Commissione banche, Casini deciderà su segretezza atti

Ancora molti malumori aleggiano intorno alla commissione d’inchiesta sulle banche e al suo presidente, Pier Ferdinando Casini. Come scrive l’Huffingtonpost, gli ultimi, in ordine di tempo, riguardano l’emendamento bocciato proposto dal M5S che estendeva il potere di porre il segreto sugli atti non solo al presidente, ma anche ai rappresentanti dei gruppi.
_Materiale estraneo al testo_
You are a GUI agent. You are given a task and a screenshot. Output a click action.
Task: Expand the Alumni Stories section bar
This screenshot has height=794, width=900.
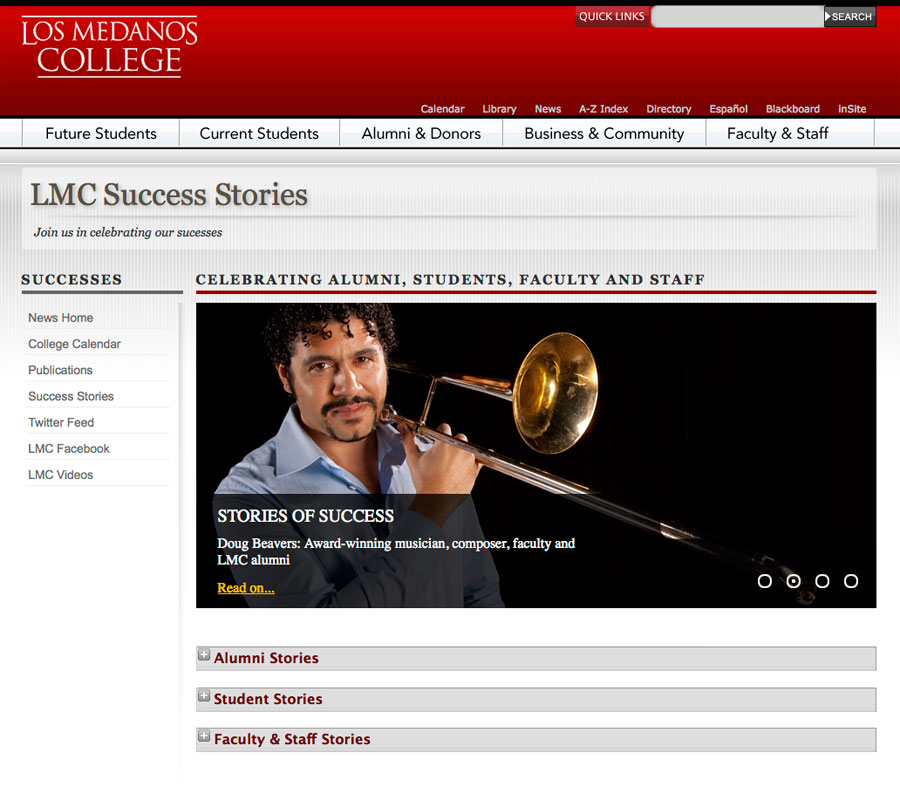pyautogui.click(x=536, y=659)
“I criteri generali per la classificazione degli atti e dei documenti della commissione bicamerale d’inchiesta sul sistema bancario, saranno definiti dall’ufficio di Presidenza con una delibera”, si legge nel regolamento. «Se arriva un atto, noi non possiamo decidere nulla sulla segretezza», commenta Carlo Sibilia (M5S).

 

Inoltre, sarà sempre e solo Casini a valutare l’ammissibilità delle domande che i componenti della commissione bicamerale d’inchiesta sul sistema bancario vorranno porre ai testimoni auditi. E’ stato infatti bocciato l’emendamento al regolamento della commissione presentato dal Movimento 5 Stelle (a firma Villarosa e Sibilia) che puntava a eliminare questa procedura.